Temuan ini memunculkan pertimbangan yang lebih abstrak: Kalau begitu, kenapa kita berteman? Apakah ada semacam kekuatan yang membuat kita selalu mencari teman yang mirip dengan kita?

Iklan

“Berbeda dari hewan, manusia membutuhkan hubungan non-reproduksi untuk bertahan hidup, yaitu dengan berteman,” ujar Christakis.

Merujuk penelitian lain yang terbit pada 2014, ia menemukan kesimpulan bila sepasang sahabat memiliki kemiripan secara genetis, walaupun mereka tidak memiliki hubungan darah. “Ini berarti seleksi alam berperan penting dalam proses mencari teman,” ujarnya menjelaskan. Temuan baru mengenai respons syaraf menambahkan kemiripan lainnya.
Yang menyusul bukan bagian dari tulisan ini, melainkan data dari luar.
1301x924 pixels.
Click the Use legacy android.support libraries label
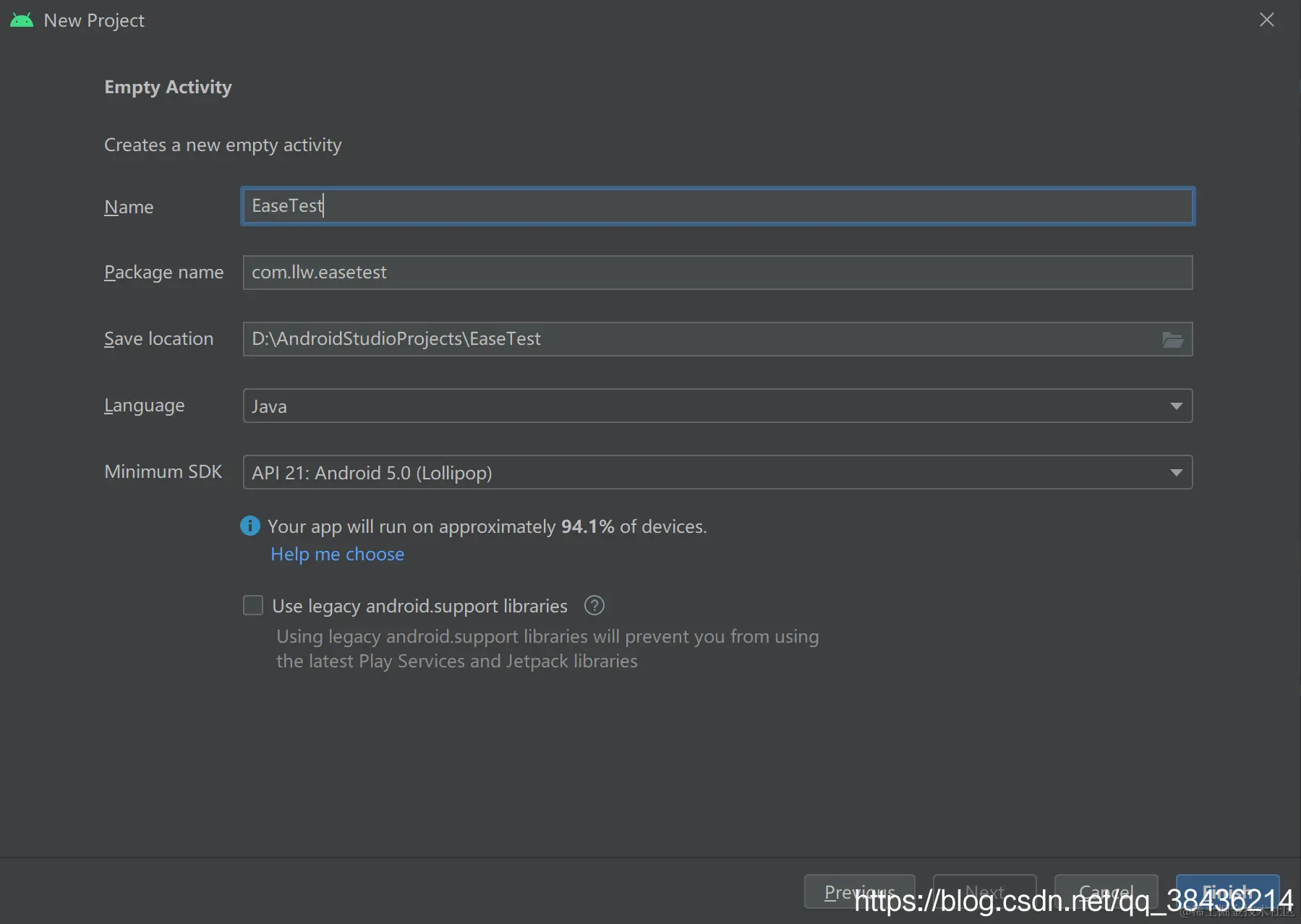coord(419,606)
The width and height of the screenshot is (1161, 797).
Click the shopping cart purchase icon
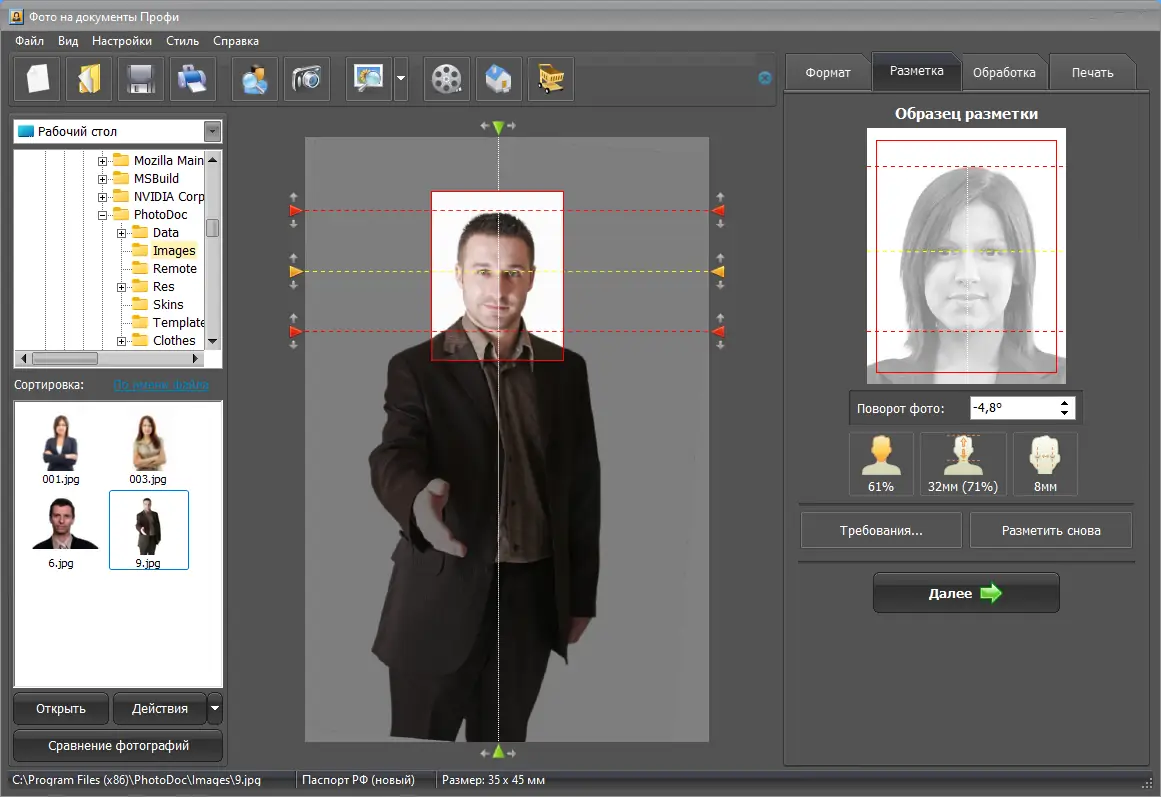click(x=551, y=79)
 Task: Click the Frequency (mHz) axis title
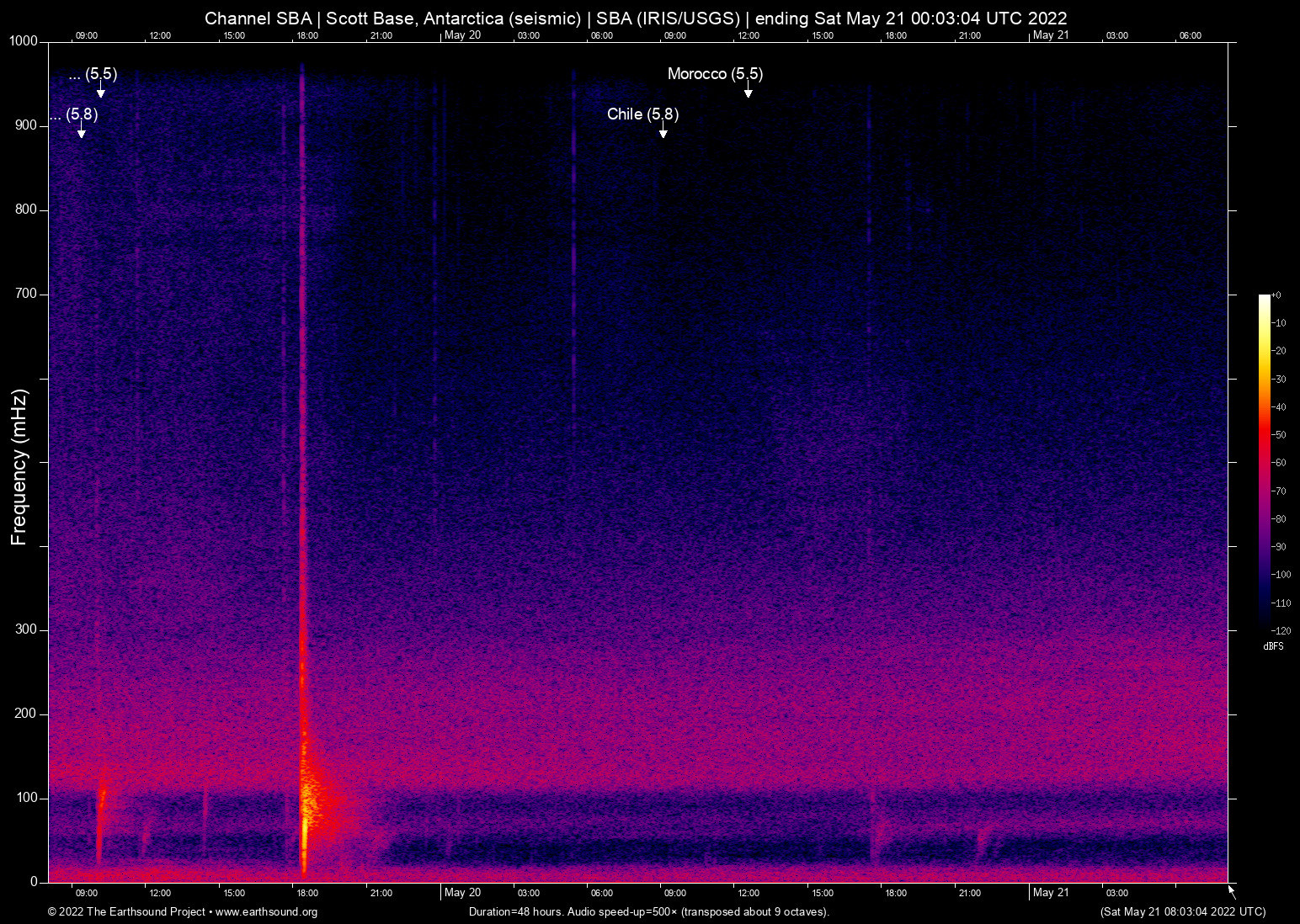(19, 467)
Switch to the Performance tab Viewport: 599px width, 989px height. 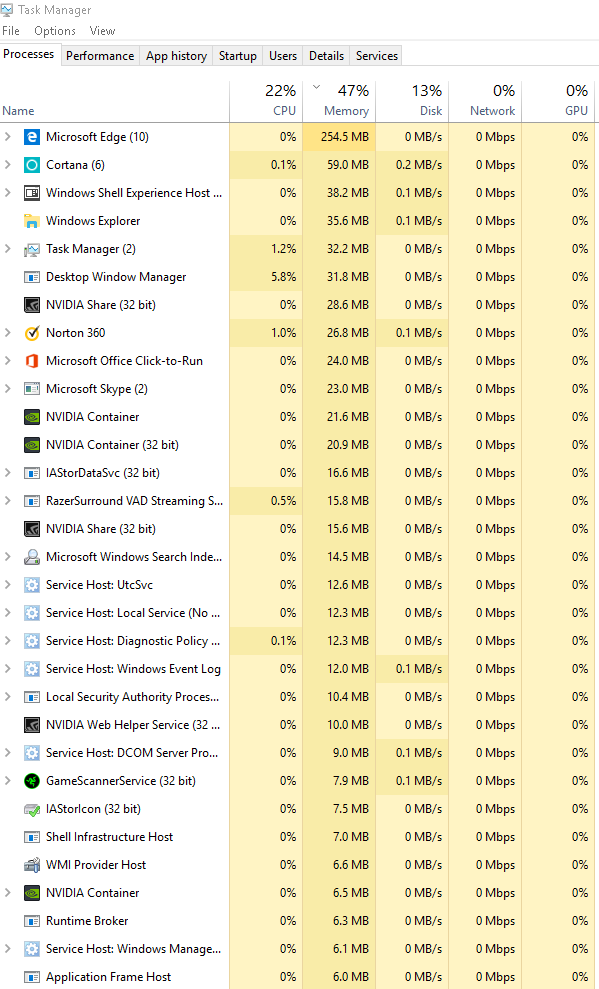pyautogui.click(x=99, y=56)
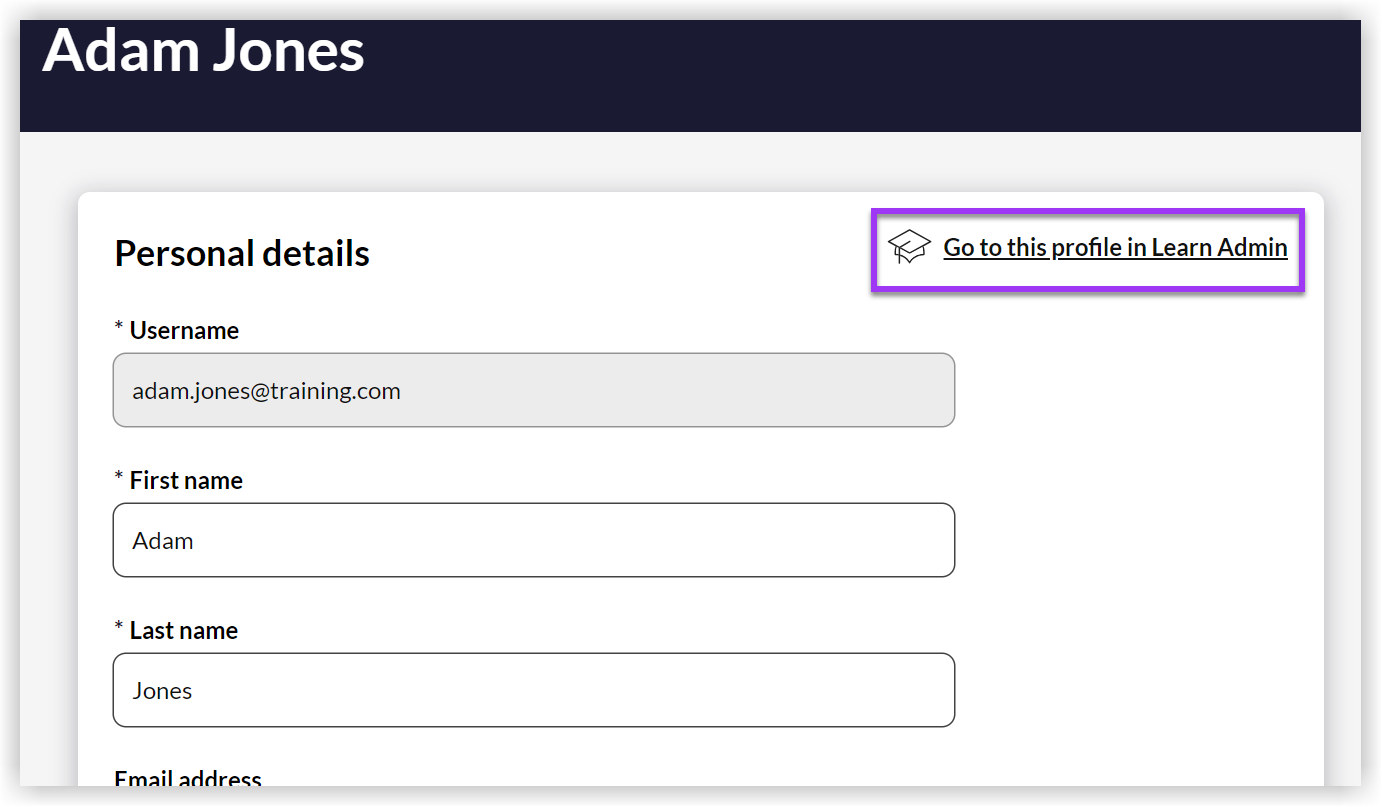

Christakis menyatakan bahwa berteman dengan seseorang yang mirip secara genetis membuat kita merasa tertantang untuk melakukan hal lainnya bersama. Selain itu, Parkinson berujar bahwa hidup terasa jauh lebih menyenangkan jika memiliki teman yang sepikiran dan sehati dengan kita. “Berteman dengan seseorang yang memiliki pemikiran serupa dapat meningkatkan minat dan pandangan kita akan sesuatu,” ujarnya.

Dan Belsky, asisten dosen bidang ilmu kesehatan masyarakat di Duke University, turut menulis karya ilmiah yang terbit awal bulan ini. Penelitiannya menemukan indikasi bila anak remaja memiliki kemiripan secara genetis dengan sahabatnya. Meneliti homiphily di hubungan pertemanan sangat penting karena bisa menunjukkan efek DNA seseorang terhadap temannya. Penelitian Belsky menunjukkan betapa genetika sahabatmu dapat memengaruhi hasil belajar ataupun prestasi seseorang.

“Apakah ini berarti kita sebenarnya tanpa sadar memilih teman karena pengaruh genetis?” Christakis bertanya retoris. “Jawabannya bisa iya, bisa tidak.”

“Meskipun sepasang sahabat bisa saja memiliki banyak kemiripan, bukan berarti semua yang mereka lakukan dan pikirkan selalu sama. Kami memang menemukan bahwa seseorang memiliki kemiripan secara genetis dengan temannya, tetapi bukan berarti dua orang yang sangat berbeda tidak bisa menjalin persahabatan,” ujar Belsky.